The seminar gathered in Ecuador this month Church and civil leaders from 16 Latin American and Caribbean countries. The Latin American bishops' council hosted the five-day conference.

The first days of the meeting were dedicated to examining the situation, causes and consequences of corruption in Latin America. The following days focused on the illumination offered by the social doctrine of the Church and on seeking solutions in the pastoral ministry of the Church.

"Although corruption has existed in different moments of the continent's history, we could say that we are witnessing a 'geometric' progression in the recent period," a final statement from the seminar asserts. "We see it in the growth of organized drug trafficking networks and frequently in electoral contests, especially in re-election processes that deteriorate the institutions of democracy."
 
"We see old and new models of corruption, among them those related to privatizations, public debt, the purchase of armaments, within the framework of resistance to implementing international conventions against corruption," participants added.

Though noting multiple causes, the seminar participants highlighted the imitation effect, the crisis of values that peoples are experiencing, the lack of political will to punish this evil, low salaries and administrative anachronisms.

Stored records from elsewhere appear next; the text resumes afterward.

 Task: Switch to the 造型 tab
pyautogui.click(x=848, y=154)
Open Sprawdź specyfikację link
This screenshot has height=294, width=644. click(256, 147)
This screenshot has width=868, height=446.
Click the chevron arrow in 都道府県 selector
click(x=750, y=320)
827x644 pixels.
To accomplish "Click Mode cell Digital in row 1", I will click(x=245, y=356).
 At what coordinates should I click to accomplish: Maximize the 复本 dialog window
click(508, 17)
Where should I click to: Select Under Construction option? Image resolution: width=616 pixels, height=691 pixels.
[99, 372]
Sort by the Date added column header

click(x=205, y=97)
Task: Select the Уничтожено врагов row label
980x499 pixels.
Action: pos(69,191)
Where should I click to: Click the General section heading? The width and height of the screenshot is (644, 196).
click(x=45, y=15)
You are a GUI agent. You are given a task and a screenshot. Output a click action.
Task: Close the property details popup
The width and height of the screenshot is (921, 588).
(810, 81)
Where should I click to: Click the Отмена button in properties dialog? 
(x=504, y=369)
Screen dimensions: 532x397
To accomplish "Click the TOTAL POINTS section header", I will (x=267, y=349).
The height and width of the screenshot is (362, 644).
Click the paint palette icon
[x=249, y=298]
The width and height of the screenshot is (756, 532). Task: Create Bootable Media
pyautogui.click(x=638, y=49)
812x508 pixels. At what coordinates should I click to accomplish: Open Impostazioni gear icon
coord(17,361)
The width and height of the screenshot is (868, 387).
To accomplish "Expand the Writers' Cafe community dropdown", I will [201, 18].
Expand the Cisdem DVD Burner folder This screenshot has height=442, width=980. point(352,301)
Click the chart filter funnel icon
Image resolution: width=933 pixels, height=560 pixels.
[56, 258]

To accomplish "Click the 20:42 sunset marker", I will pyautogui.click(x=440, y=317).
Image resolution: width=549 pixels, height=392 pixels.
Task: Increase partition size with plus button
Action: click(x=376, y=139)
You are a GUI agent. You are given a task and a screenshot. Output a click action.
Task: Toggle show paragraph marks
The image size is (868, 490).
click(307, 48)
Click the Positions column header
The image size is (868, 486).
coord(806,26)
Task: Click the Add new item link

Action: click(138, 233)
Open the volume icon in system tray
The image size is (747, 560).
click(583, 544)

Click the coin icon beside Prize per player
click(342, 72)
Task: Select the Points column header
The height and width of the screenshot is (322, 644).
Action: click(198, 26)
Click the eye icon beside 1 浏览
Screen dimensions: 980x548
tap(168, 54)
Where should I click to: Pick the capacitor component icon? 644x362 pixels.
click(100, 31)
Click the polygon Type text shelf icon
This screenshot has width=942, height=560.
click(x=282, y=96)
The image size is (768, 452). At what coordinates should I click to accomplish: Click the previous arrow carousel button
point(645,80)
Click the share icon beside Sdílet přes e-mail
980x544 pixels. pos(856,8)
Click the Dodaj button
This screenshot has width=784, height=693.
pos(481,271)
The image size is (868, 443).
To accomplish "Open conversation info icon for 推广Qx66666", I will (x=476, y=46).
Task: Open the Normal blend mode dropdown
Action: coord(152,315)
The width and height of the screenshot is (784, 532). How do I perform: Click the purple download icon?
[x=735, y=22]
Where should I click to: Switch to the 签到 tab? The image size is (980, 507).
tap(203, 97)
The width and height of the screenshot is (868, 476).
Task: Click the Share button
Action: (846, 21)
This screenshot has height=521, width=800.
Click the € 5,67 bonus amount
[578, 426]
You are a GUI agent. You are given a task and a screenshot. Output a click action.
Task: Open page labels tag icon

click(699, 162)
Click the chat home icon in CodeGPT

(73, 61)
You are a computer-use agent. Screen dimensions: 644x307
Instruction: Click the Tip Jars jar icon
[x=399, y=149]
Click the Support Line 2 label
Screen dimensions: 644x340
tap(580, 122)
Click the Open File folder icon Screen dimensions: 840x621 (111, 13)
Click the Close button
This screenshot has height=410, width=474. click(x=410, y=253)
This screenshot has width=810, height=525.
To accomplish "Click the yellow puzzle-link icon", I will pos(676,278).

They called for formation in ethics and values for ordinary citizens. And they emphasized the need for teamwork, including alliances between the Church and other organizations.
 
The participants assured that they have not lost hope in the search for solutions to the problems that exist in society. Hence, they affirmed that they could not "remain inactive in the contemplation of those things that we can change with a serious commitment that stems from faith."